4

I am building a "related resources" page that searches our library for papers having to do with a specific aircraft. If a visitor is researching the XV-1, I want to find all papers containing the designation "XV-1" in the title. But I don't want to find any papers on the XV-15. The aircraft designation is a ColdFusion variable, and we are using MySQL.

What I am using now:

WHERE title LIKE <cfqueryparam cfsqltype="cf_sql_varchar" value="%#trim(aircraftDesignation)#%" />

This returns "The XV-1's Rotor System" as expected, but also returns "Using RotCFD to Predict Isolated XV-15 Rotor Performance" which we don't want.

I think that if I could query on the aircraft designation, without allowing for any numeric characters immediately afterwards, but allowing for other characters such as apostrophe or comma, that might work. However, I tried

'%#trim(aircraftDesignation)#[^0-9]%'

and

'%#trim(aircraftDesignation)#[!0-9]%'

neither of which return anything at all. I would greatly appreciate any assistance or nudges in the right direction, if this is at all possible! Thank you very much for your advice.

UPDATE: I have done a poor job explaining. My apologies! We do have a field for Aircraft Designation. The related resources query runs only when a visitor lands on a specific page. For example, if he or she lands on the XV-1 page, Aircraft Designation will have be assigned a value of "XV-1." The query for related resources happens automatically based on that assigned Aircraft Designation (different per page). No user input is taken.

My effort to not include numbers after "XV-1" was an attempt to prevent papers on the XV-15 from showing on the XV-1 page. Papers on the XV-15 would show on the XV-15 page, since "XV-15" is the Aircraft Designation. But papers on the XV-167 (if there was such a thing) would not show on the XV-15 page.

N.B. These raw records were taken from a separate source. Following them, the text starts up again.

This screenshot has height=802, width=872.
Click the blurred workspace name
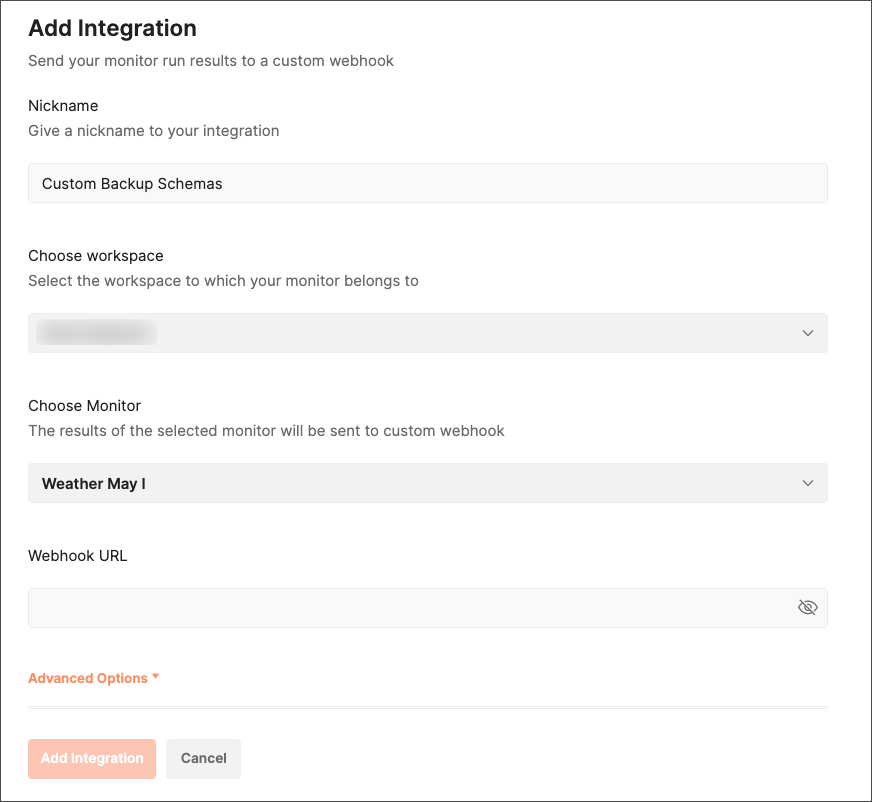pyautogui.click(x=96, y=333)
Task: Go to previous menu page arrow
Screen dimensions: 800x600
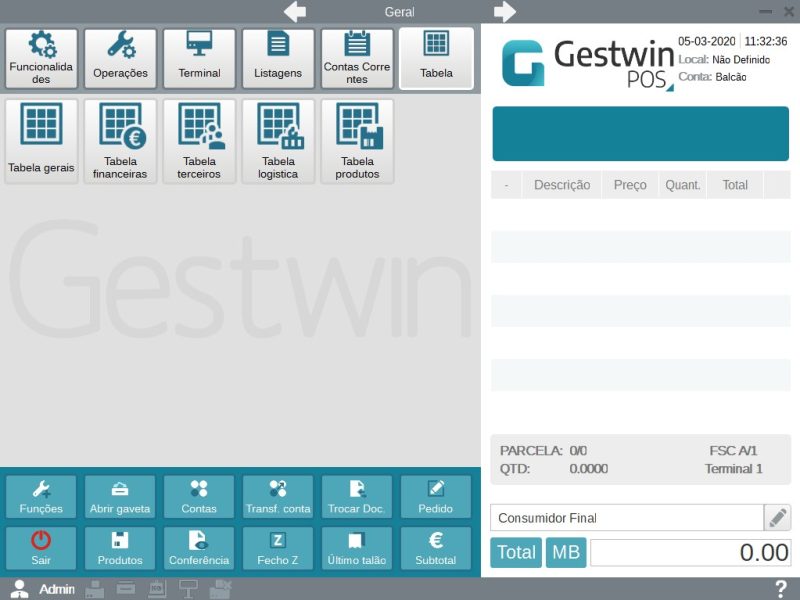Action: pos(295,12)
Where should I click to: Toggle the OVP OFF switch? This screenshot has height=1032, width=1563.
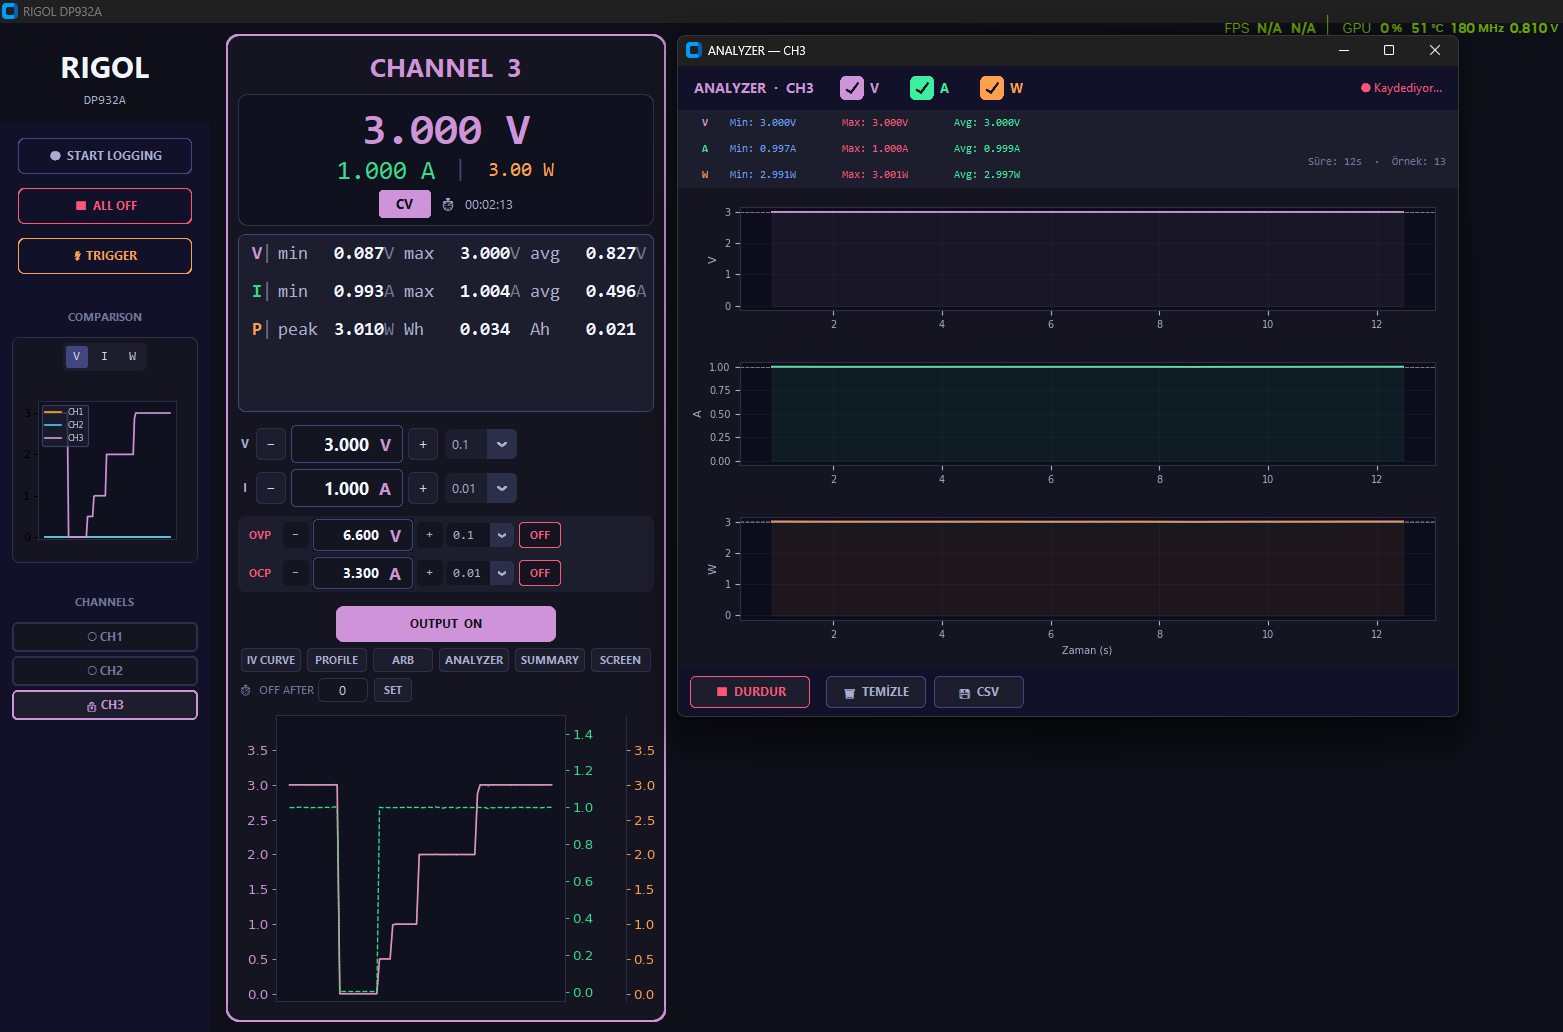pos(540,535)
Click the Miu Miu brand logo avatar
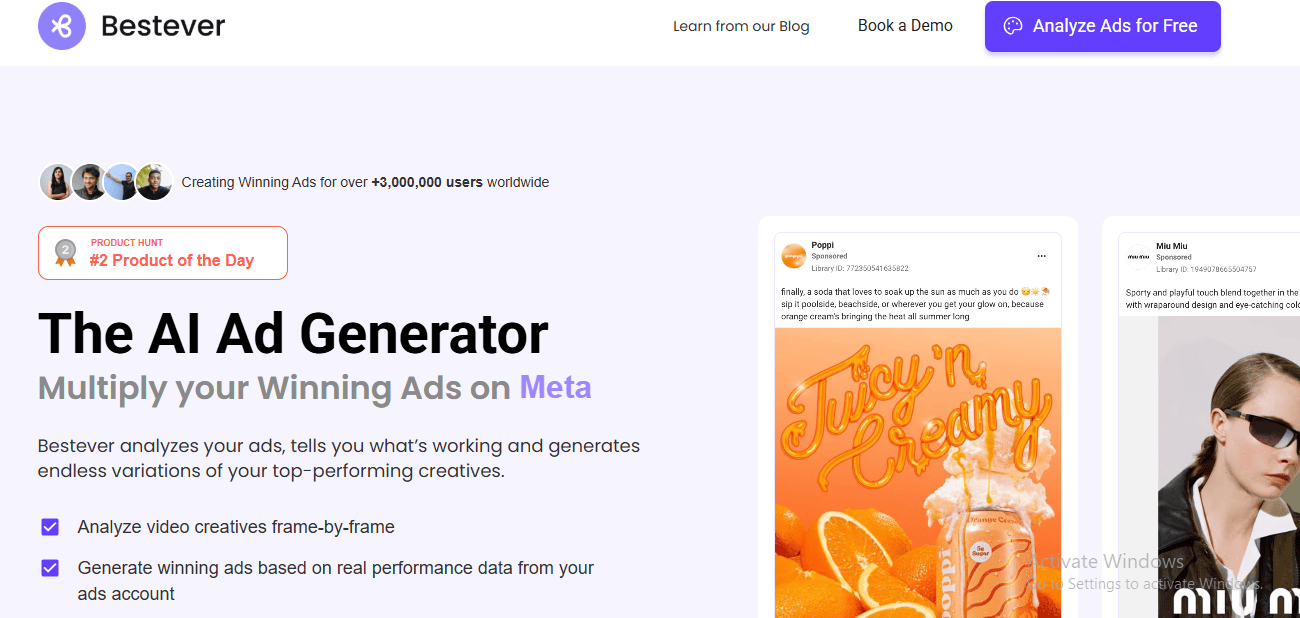 [1139, 257]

I tagged this as ColdFusion because Aircraft Designation is a CF variable being used in the query. My attempts to use SQL (and my research into using REGEXP are either failing because I seem to be not using the variable correctly. Or in the case of REGEXP, unable to use a variable in conjunction with a regular expression.

I hope this helps clarify! Thank you all so much for your help.

ANOTHER UPDATE: Using REGEXP like this:

WHERE title REGEXP '#trim(aircraftDesignation)#[^0-9]'

is working fine so far! A paper with "XV-1" in the title, plus the "XV-1's" paper, are both showing. But the XV-15 papers are not. All of the other searches I have spot-checked seem to be working as expected.

The full text searching is a great option though and I will definitely look into it further. Thanks everybody for your help and suggestions! I really appreciate it.

daltec
  • 447
  • 1
  • 5
  • 15
  • 2
    You might want to try using MySql's `REGEX` operator instead of `LIKE`. http://dev.mysql.com/doc/refman/5.7/en/regexp.html – beloitdavisja Feb 24 '16 at 04:24
  • 2
    How would you distinguish between XV-1 and XV-15? The latter has a numeric character after the former, so not allowing numeric characters after the query criteria wouldn't make any difference here. I think you need to have a designated column for your aircraft designation and query against that. This isn't really a ColdFusion question. – Gary Stanton Feb 24 '16 at 10:34
  • Your programming efforts would be better spent on your search page. Maybe related selects would be a better option than a text box. – Dan Bracuk Feb 24 '16 at 13:02
  • Thanks everybody. I am researching REGEXP but it seems to be used by itself, not in conjunction with a variable. I need to read more on it, though, so thanks for the tip! Gary and Dan, I added an explanation that might make things a little more clear. I appreciate your help! – daltec Feb 24 '16 at 19:23
  • Does your database include any relationship between aircraft and documents? – Dan Bracuk Feb 24 '16 at 20:27
  • 1
    It is not that you cannot use a variable in conjunction with a regular expression, but that you must be able to transform the variable contents *into* a valid regular expression. For example, you could use [REGEXP with optional word boundaries](http://stackoverflow.com/a/18902555/104223). Granted, technically you could probably achieve the same result with a LIKE match, but .... the sql would almost certainly be more convoluted, possibly less performant. Depending on your needs another option to look into is [full text searching](https://dev.mysql.com/doc/refman/5.7/en/fulltext-search.html). – Leigh Feb 24 '16 at 22:10
  • Hey Dan, no, in fact the document library is in a totally separate database. – daltec Feb 25 '16 at 03:45
  • Hey Leigh, thanks for the advice! I looked into full text searching, and set up a table to experiment. I was getting good results for some aircraft, but those with a "-" in the designation did not return any results. For example, "AH-64D" did not give any results, even though we have a ton of papers with "AH-64D" in the title. But "A129" gave us results, no problem. – daltec Feb 25 '16 at 03:48

1 Answers1

1

I would like to thank beloitdavisja for pointing me in the right direction with his comment above:

"You might want to try using MySql's REGEX operator instead of LIKE. dev.mysql.com/doc/refman/5.7/en/regexp.html – beloitdavisja"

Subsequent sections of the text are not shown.